> _Document excerpt_

A sight that I’ll never forget as long as I live is rounding that last bend in the trail and seeing the finish line where Jason stood open armed to welcome me to mile 100.2 and the end of this adventure. He hugged and congratulated me and handed me my first 100 mile belt buckle. My beautiful wife Erica was there to give me a kiss and a huge smile. Everyone was so happy and I felt pure joy. I have never been so broken before but I’ve also never felt so alive.

It was a truly unique thing to have so many people gathered together to take part in what most folks think of as a quite insane self imposed task of running 100 miles. Many people that I told of my plans to do so met me with questions of why would you want to put your body through that? Are you off your rocker? Is that even possible?

I did it simply because of the challenge that it presented to me. It was new territory and a complete unknown. Up until I crossed that finish line I honestly could not even fathom covering 100 miles in one push with nothing but my own two feet. Is that even possible? For me?

I did it because it required unwavering commitment and strengthened my perseverance. I did it to see how strong my will and my body had become over the many months of training. I did it to test my character. I did it because if I never tried I would never know. I, along with all of the rest of the world only have this one life to live and I don’t want to miss out on any adventure that comes my way. This is one adventure that will always be with me and I am so thankful to have had opportunity to give it a go!

> _Complete the following_
#1 Revise the 100-mile race account from "A sight that" up to and including "felt so alive.", replacing "trail" with "path".
#2 According to the 100-mile race account, why did the writer take on the run? Answer in one to three sentences.

> _Dataset excerpts_
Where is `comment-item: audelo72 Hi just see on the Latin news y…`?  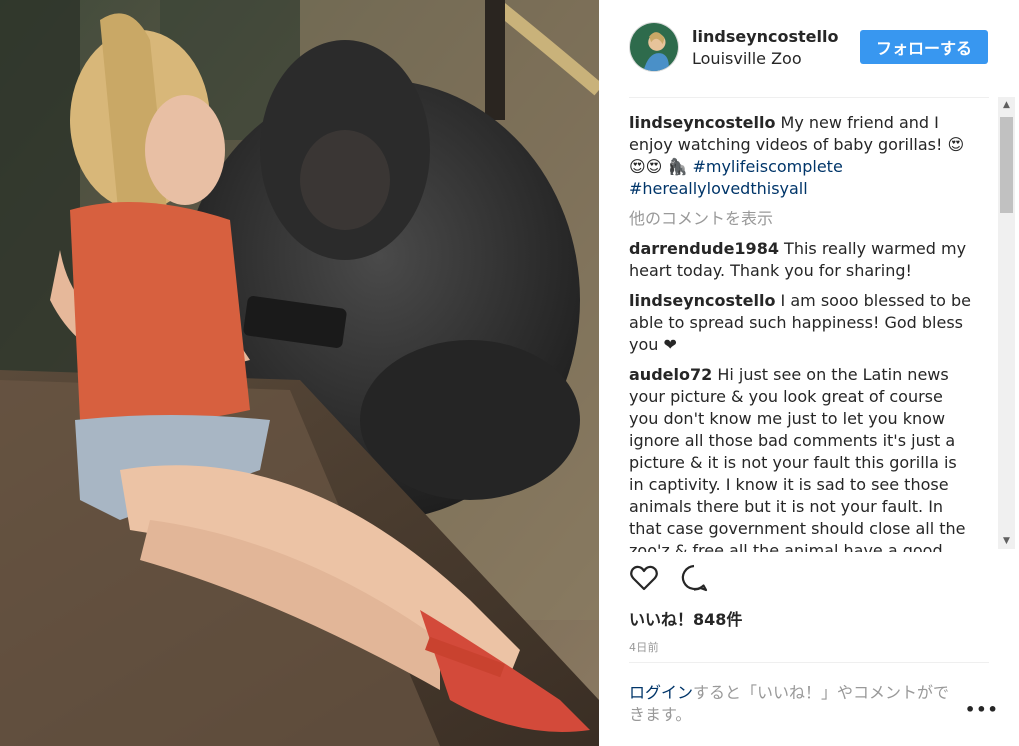
comment-item: audelo72 Hi just see on the Latin news y… is located at coordinates (802, 458).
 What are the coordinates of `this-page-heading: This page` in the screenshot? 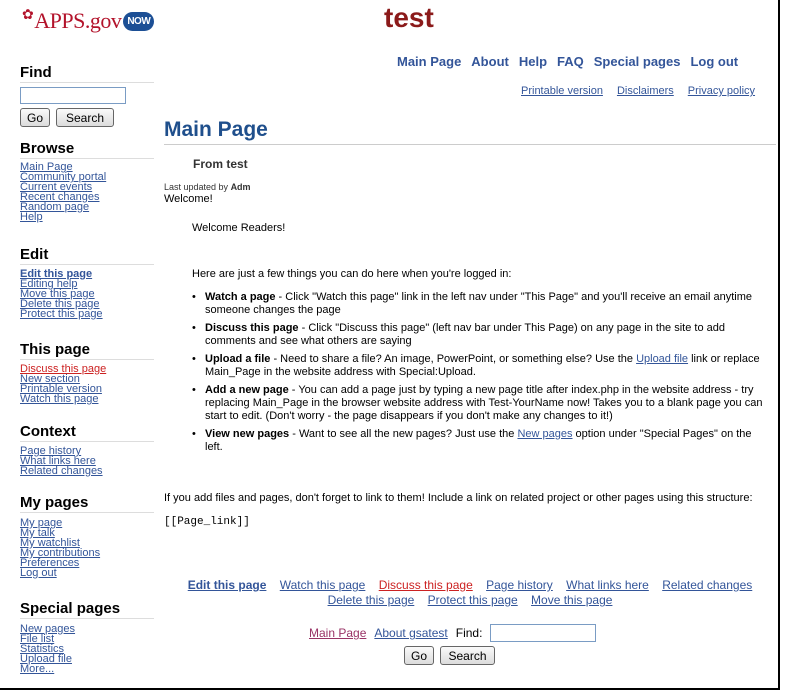 It's located at (87, 350).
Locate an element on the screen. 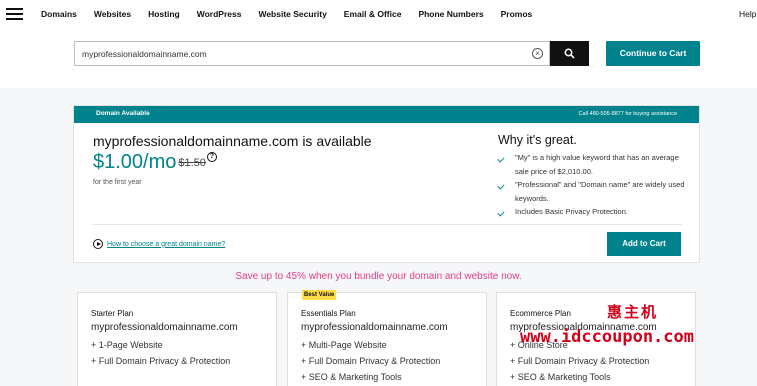  how-to-choose-domain-link: How to choose a great domain name? is located at coordinates (166, 244).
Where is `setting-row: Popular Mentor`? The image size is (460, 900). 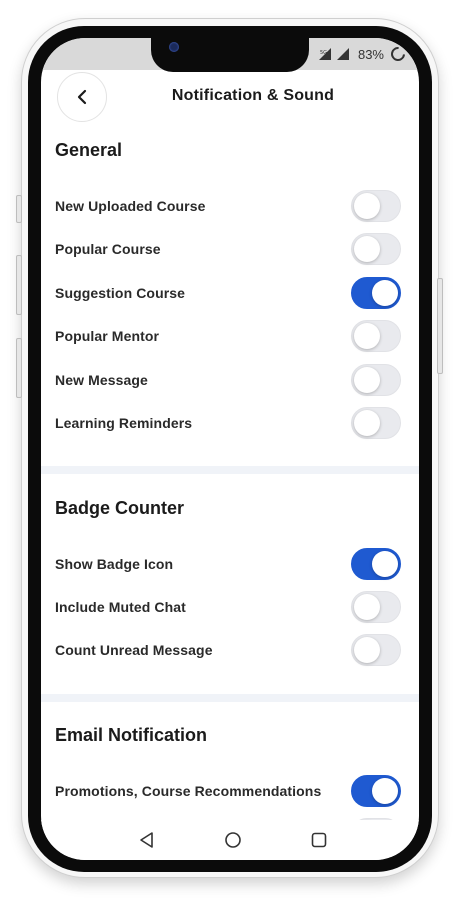 setting-row: Popular Mentor is located at coordinates (228, 336).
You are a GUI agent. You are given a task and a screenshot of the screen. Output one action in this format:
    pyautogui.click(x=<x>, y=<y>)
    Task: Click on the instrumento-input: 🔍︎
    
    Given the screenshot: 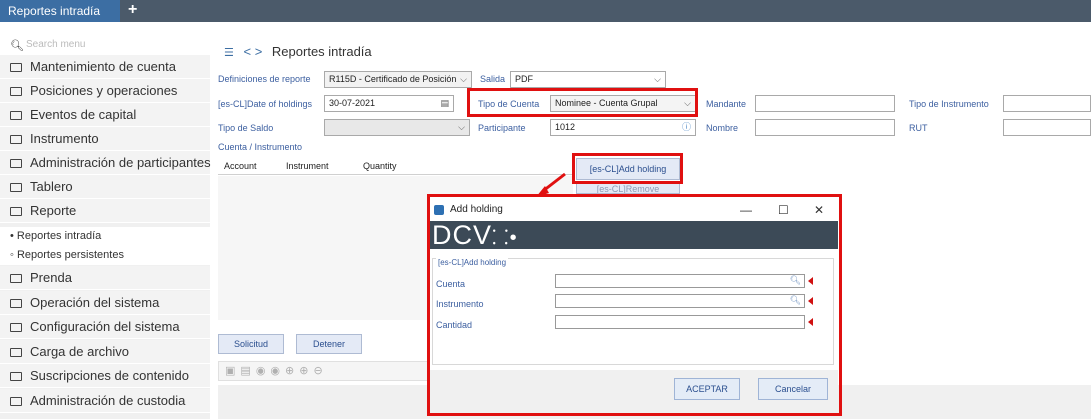 What is the action you would take?
    pyautogui.click(x=680, y=301)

> _Replies_
#1
A sight that I’ll never forget as long as I live is rounding that last bend in the path and seeing the finish line where Jason stood open armed to welcome me to mile 100.2 and the end of this adventure. He hugged and congratulated me and handed me my first 100 mile belt buckle. My beautiful wife Erica was there to give me a kiss and a huge smile. Everyone was so happy and I felt pure joy. I have never been so broken before but I’ve also never felt so alive.

#2 The writer did it for the challenge, since running 100 miles was new territory and a complete unknown. It also required unwavering commitment, strengthened perseverance, tested the writer's will, body and character, and answered what would otherwise never be known. With only one life to live, the writer didn't want to miss out on any adventure.